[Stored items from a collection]
-- Opening Marker --
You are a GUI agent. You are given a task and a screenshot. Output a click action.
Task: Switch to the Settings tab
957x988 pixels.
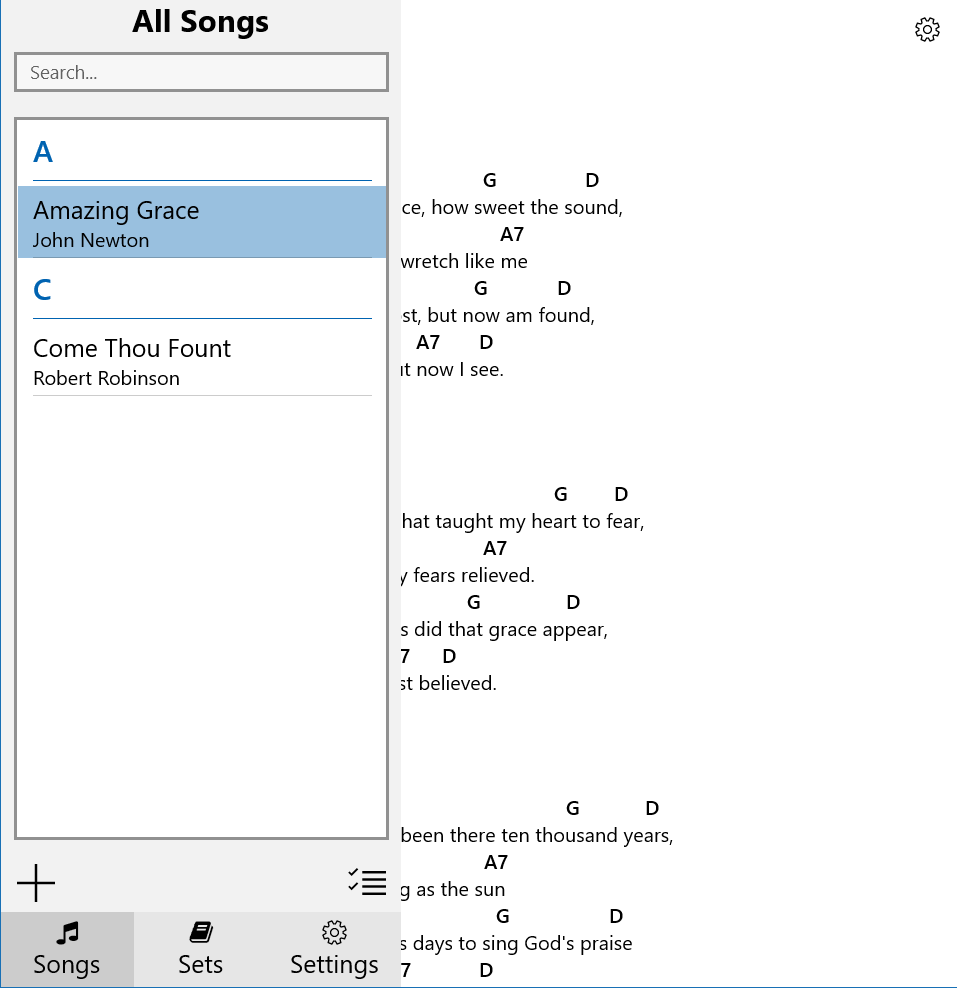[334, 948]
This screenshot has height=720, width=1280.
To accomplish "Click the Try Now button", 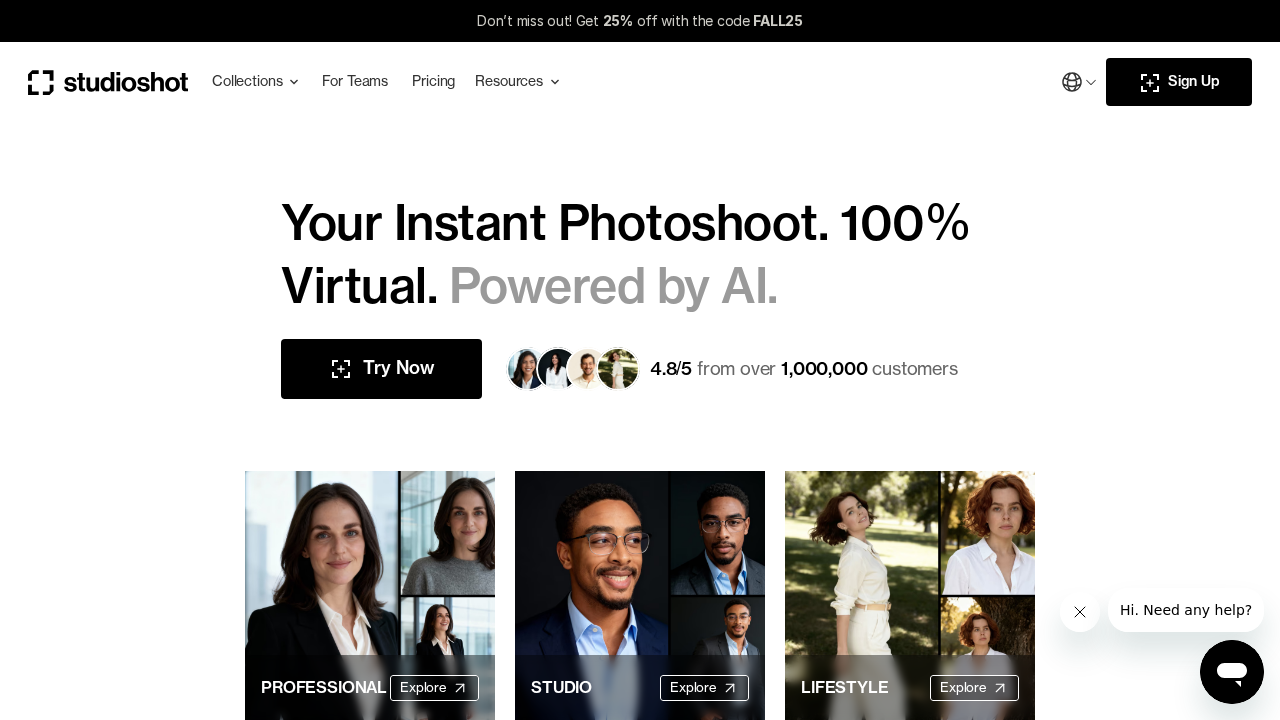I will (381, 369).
-- Closing Marker --
-- Opening Marker --
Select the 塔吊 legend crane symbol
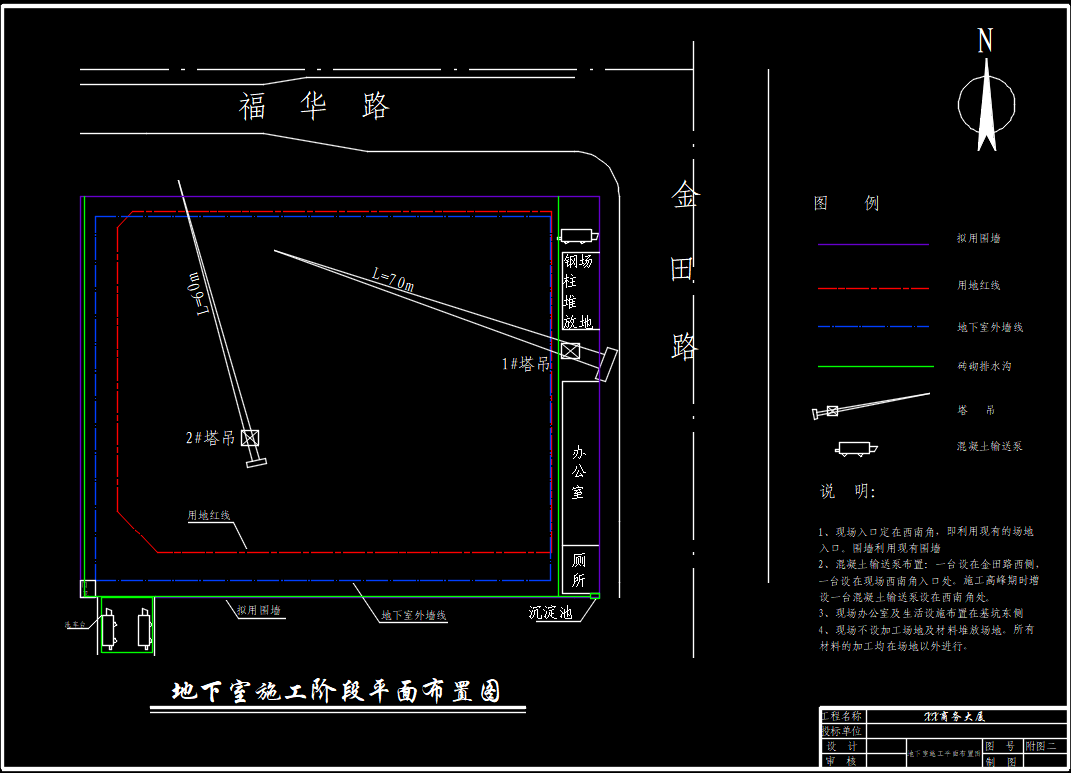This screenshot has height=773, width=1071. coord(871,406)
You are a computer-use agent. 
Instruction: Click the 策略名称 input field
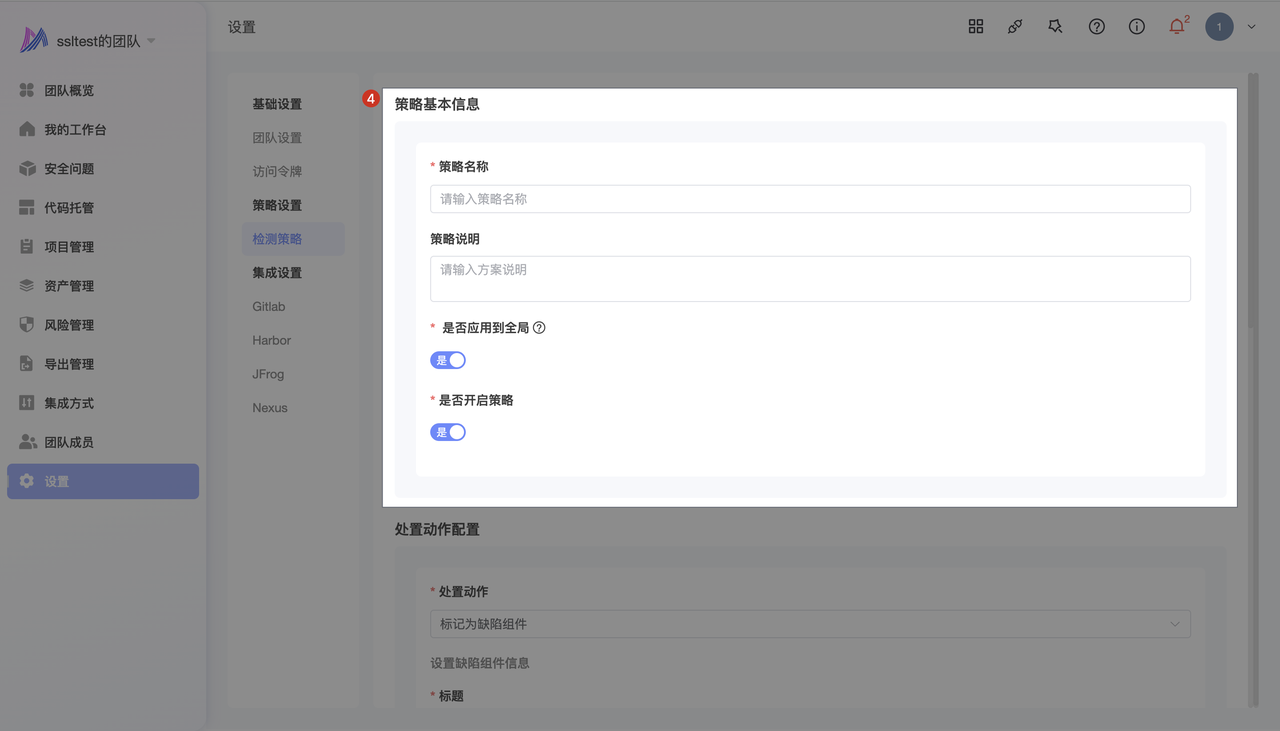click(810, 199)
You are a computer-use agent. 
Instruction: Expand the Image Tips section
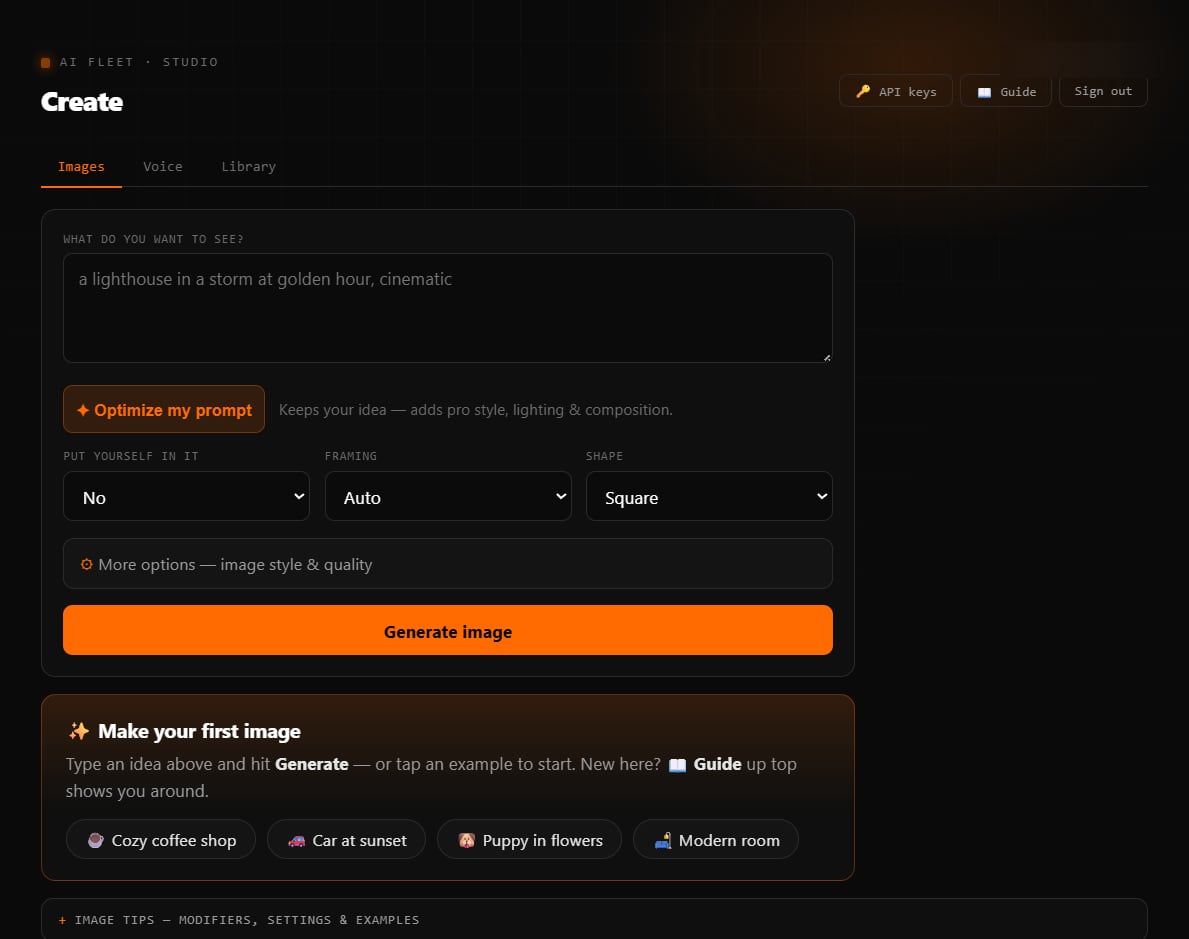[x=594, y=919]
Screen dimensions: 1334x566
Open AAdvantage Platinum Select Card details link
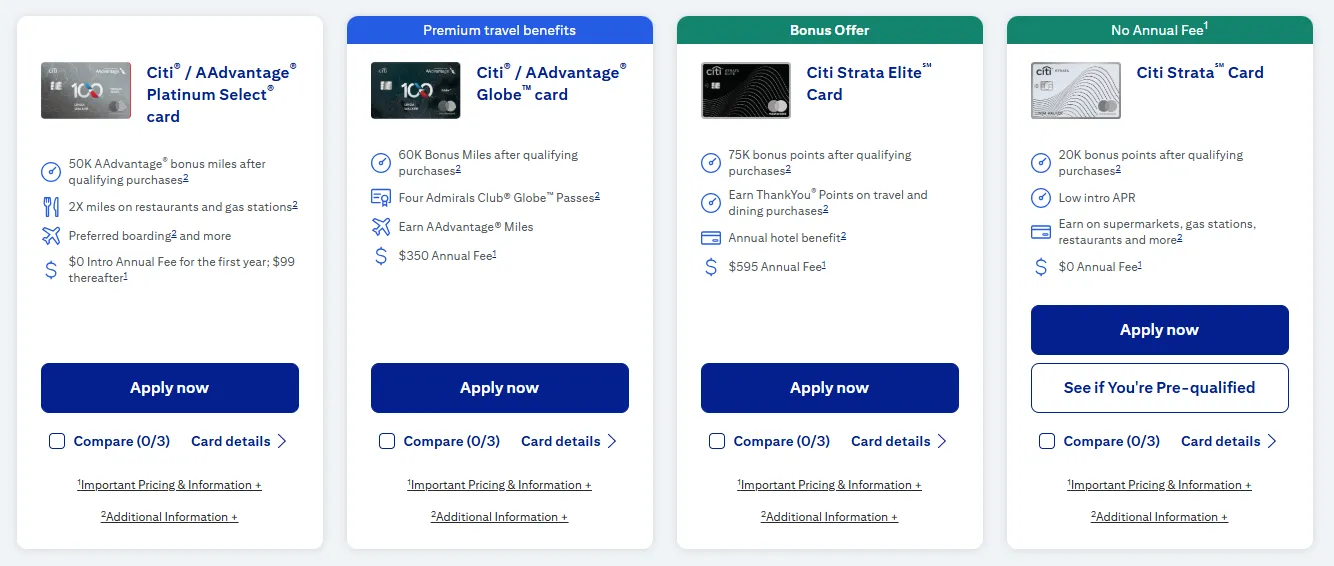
-- Closing Marker --
Look above for the line holding "Screen dimensions: 1334x566" and the line holding "Open AAdvantage Platinum", then output exactly those two lines and every line between them, nothing more.

* [Answer for this exercise]
Screen dimensions: 1334x566
Open AAdvantage Platinum Select Card details link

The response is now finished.